*** DATASET CONTENT Section Begins ***

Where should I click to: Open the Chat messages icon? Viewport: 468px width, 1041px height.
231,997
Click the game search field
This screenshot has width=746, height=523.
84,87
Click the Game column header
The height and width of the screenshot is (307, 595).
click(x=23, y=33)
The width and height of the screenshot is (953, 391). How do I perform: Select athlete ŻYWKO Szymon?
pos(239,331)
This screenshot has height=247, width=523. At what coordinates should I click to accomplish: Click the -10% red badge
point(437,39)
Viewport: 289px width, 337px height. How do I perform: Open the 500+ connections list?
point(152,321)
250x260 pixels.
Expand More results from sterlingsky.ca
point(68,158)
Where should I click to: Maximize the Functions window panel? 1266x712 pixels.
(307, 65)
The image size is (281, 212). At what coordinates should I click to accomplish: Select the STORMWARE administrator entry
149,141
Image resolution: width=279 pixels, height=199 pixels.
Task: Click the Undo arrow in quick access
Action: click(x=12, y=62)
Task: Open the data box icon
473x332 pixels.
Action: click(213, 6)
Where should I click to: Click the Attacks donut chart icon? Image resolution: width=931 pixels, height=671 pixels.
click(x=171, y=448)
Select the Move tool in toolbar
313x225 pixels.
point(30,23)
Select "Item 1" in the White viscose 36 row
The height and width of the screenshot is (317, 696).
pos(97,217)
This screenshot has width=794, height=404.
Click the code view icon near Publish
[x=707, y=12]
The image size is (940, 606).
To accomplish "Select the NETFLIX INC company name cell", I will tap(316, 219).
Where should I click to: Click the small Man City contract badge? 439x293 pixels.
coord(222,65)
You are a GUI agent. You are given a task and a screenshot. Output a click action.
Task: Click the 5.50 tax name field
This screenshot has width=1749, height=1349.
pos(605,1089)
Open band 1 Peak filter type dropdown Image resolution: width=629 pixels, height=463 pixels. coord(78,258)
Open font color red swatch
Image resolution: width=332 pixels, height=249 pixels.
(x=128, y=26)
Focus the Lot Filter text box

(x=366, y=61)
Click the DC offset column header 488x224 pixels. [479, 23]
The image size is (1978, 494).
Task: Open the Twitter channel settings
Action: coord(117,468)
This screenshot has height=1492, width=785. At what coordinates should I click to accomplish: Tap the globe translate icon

*** DATASET CONTENT Section Ends ***

* **PROMPT**
Every record above should be copied exactly.

* **ANSWER BOX**
Where should I click to: Open the Chat messages icon? Viewport: 468px width, 1041px height.
231,997
Click the game search field
This screenshot has width=746, height=523.
84,87
Click the Game column header
The height and width of the screenshot is (307, 595).
click(x=23, y=33)
The width and height of the screenshot is (953, 391). How do I perform: Select athlete ŻYWKO Szymon?
pos(239,331)
This screenshot has height=247, width=523. At what coordinates should I click to accomplish: Click the -10% red badge
point(437,39)
Viewport: 289px width, 337px height. How do I perform: Open the 500+ connections list?
point(152,321)
250x260 pixels.
Expand More results from sterlingsky.ca
point(68,158)
Where should I click to: Maximize the Functions window panel? 1266x712 pixels.
(307, 65)
The image size is (281, 212). At what coordinates should I click to accomplish: Select the STORMWARE administrator entry
149,141
Image resolution: width=279 pixels, height=199 pixels.
Task: Click the Undo arrow in quick access
Action: click(x=12, y=62)
Task: Open the data box icon
473x332 pixels.
Action: click(213, 6)
Where should I click to: Click the Attacks donut chart icon? Image resolution: width=931 pixels, height=671 pixels.
click(x=171, y=448)
Select the Move tool in toolbar
313x225 pixels.
point(30,23)
Select "Item 1" in the White viscose 36 row
The height and width of the screenshot is (317, 696).
pos(97,217)
This screenshot has width=794, height=404.
Click the code view icon near Publish
[x=707, y=12]
The image size is (940, 606).
To accomplish "Select the NETFLIX INC company name cell", I will tap(316, 219).
Where should I click to: Click the small Man City contract badge? 439x293 pixels.
coord(222,65)
You are a GUI agent. You are given a task and a screenshot. Output a click action.
Task: Click the 5.50 tax name field
This screenshot has width=1749, height=1349.
pos(605,1089)
Open band 1 Peak filter type dropdown Image resolution: width=629 pixels, height=463 pixels. coord(78,258)
Open font color red swatch
Image resolution: width=332 pixels, height=249 pixels.
(x=128, y=26)
Focus the Lot Filter text box

(x=366, y=61)
Click the DC offset column header 488x224 pixels. [479, 23]
The image size is (1978, 494).
Task: Open the Twitter channel settings
Action: coord(117,468)
This screenshot has height=1492, width=785. At what coordinates should I click to accomplish: Tap the globe translate icon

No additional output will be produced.